Re: [PATCH v2 1/3] sched/fair: fix rounding issue for asym packing

From: Valentin Schneider
Date: Wed Dec 19 2018 - 06:58:42 EST

On 19/12/2018 08:32, Vincent Guittot wrote:
> This is another UC, asym packing is used at SMT level for now and we
> don't face this kind of problem, it has been also tested and DynamiQ
> configuration which is similar to SMT : 1 CPU per sched_group
> The legacy b.L one was not the main target although it can be
> The rounding error is there and should be fixed and your UC is another
> case for legacy b.L that can be treated in another patch

I used that setup out of convenience for myself, but AFAICT that use-case
just stresses that issue.

In the end we still have an imbalance value that can vary with only
slight group_capacity changes. And that's true even if that group
contains a single CPU, as the imbalance value computed by
check_asym_packing() can vary by +/-1 with very tiny capacity changes
(rt/IRQ pressure). That means that sometimes you're off by one and don't
do the packing because some CPU was pressured, but some other time you
might do it because that CPU was *more* pressured. It's doesn't make sense.

◇ ◇ ◇

Goals
a: Answer these from the asym packing reply, one line each, marked (i), (ii), (iii):
(i) At what level is asym packing used for now?
(ii) Which function computes the imbalance value?
(iii) What kinds of pressure are given as causes of the very tiny capacity changes?
b: Name every CPU topology or configuration that the asym packing reply mentions.
c: Pick up the asym packing reply after its last sentence and keep writing.

Provided records
◇ ◇ ◇

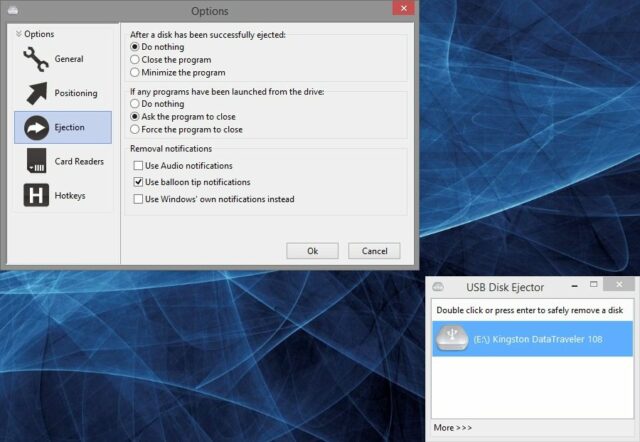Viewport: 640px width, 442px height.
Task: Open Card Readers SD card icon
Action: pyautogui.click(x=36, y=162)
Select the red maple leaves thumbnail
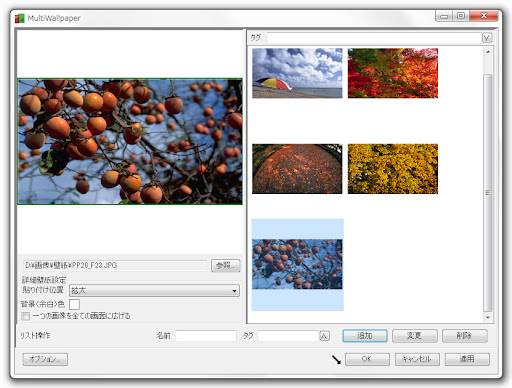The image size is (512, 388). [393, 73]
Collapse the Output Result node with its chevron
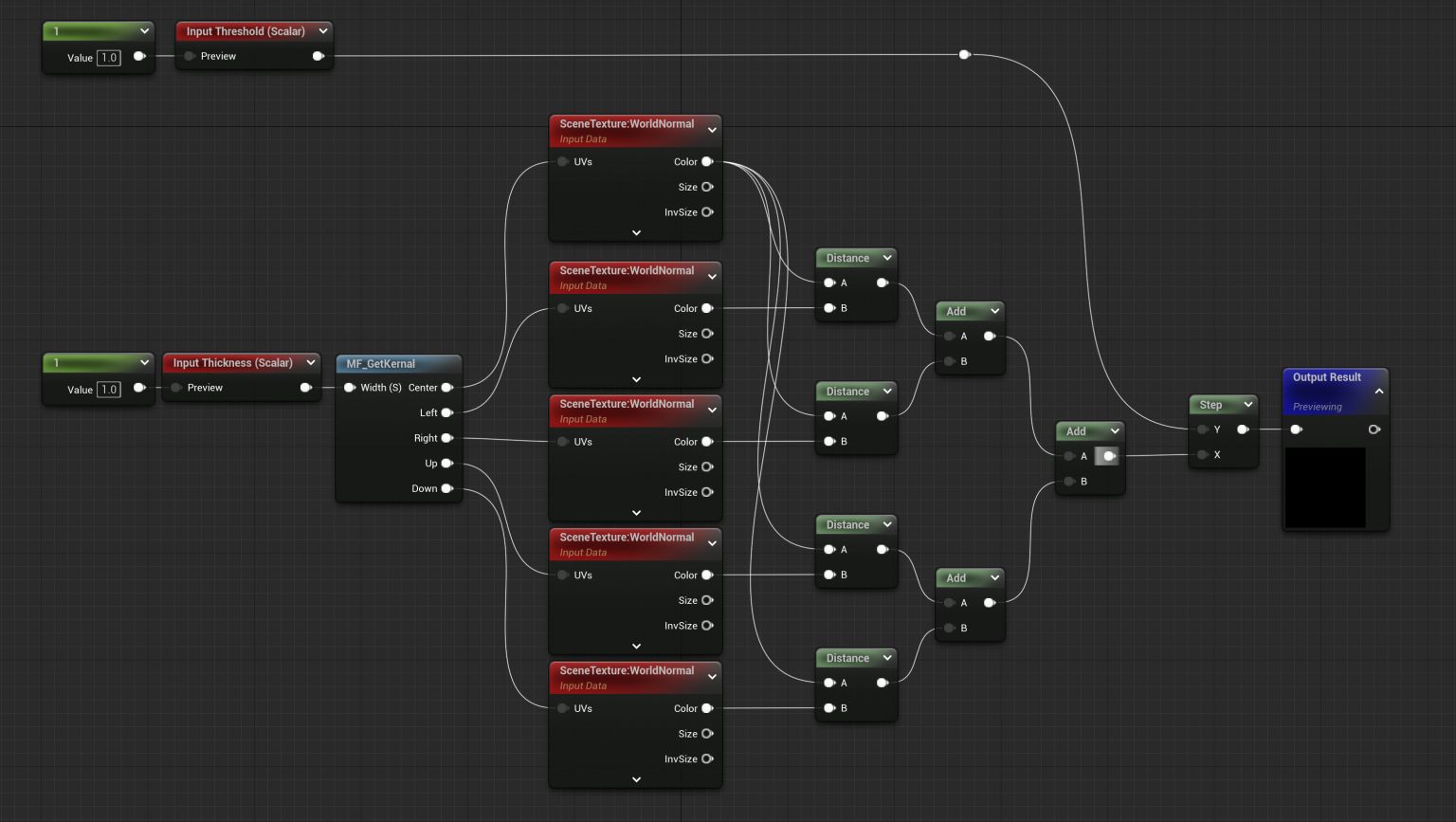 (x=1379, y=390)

◇ ◇ ◇

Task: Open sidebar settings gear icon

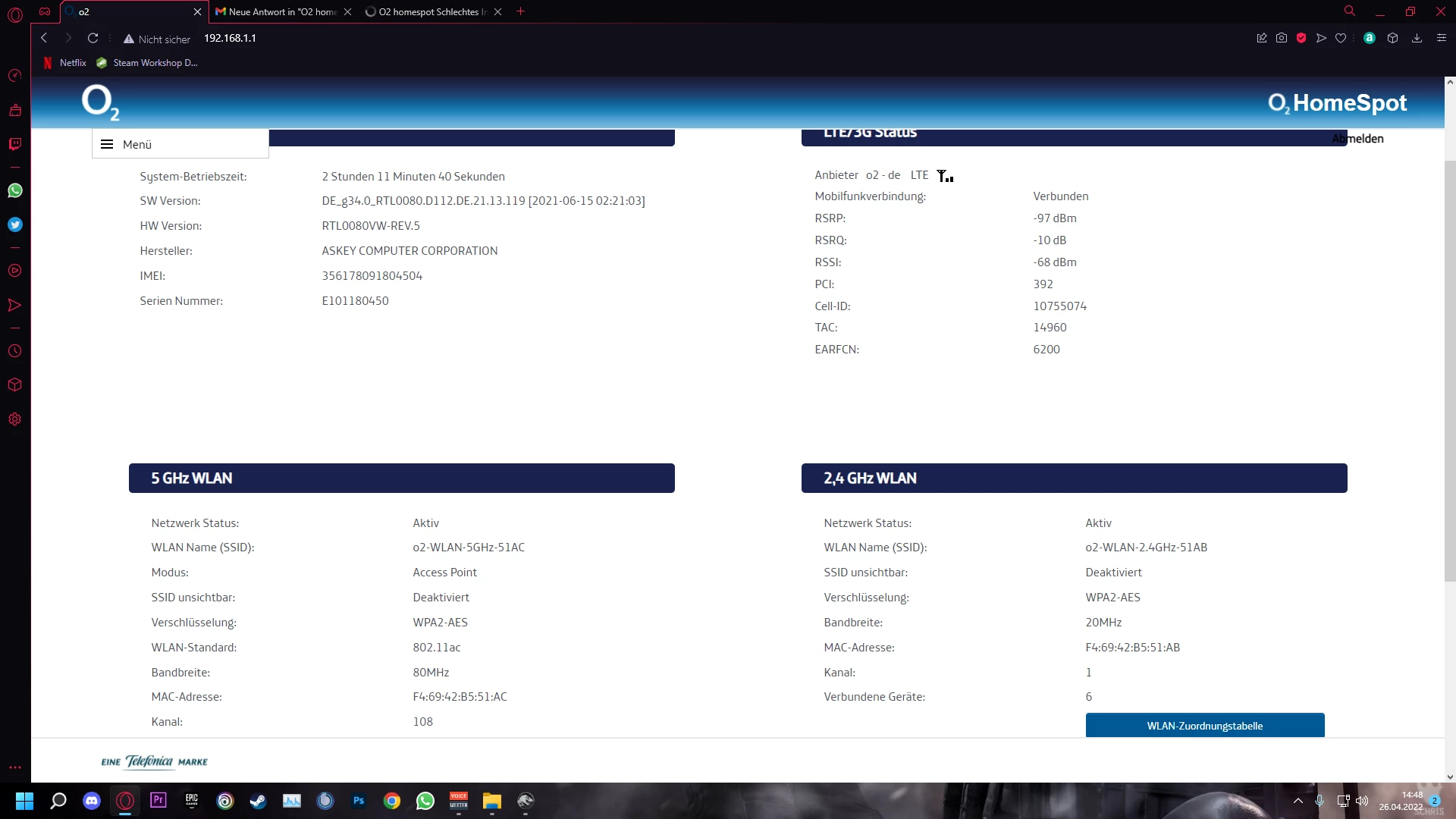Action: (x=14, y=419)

◇ ◇ ◇

Answers to each task
a:
(i) At SMT level.
(ii) check_asym_packing().
(iii) rt/IRQ pressure.

b: SMT, DynamiQ, legacy b.L

c:
In the end problem is that in update_sg_lb_stats() we do:

sgs->avg_load = (sgs->group_load*SCHED_CAPACITY_SCALE) / sgs->group_capacity;

and in check_asym_packing() we do:

env->imbalance = DIV_ROUND_CLOSEST(
sds->busiest_stat.avg_load * sds->busiest_stat.group_capacity,

So we end up with something like:

group_load * SCHED_CAPACITY_SCALE * group_capacity
imbalance = --------------------------------------------------
group_capacity * SCHED_CAPACITY_SCALE

Which you'd hope to reduce down to:

imbalance = group_load

but you get division errors all over the place. So actually, the fix we'd
want would be:

@@ -8463,9 +8463,7 @@ static int check_asym_packing(struct lb_env *env, struct sd_lb_stats *sds)
if (sched_asym_prefer(busiest_cpu, env->dst_cpu))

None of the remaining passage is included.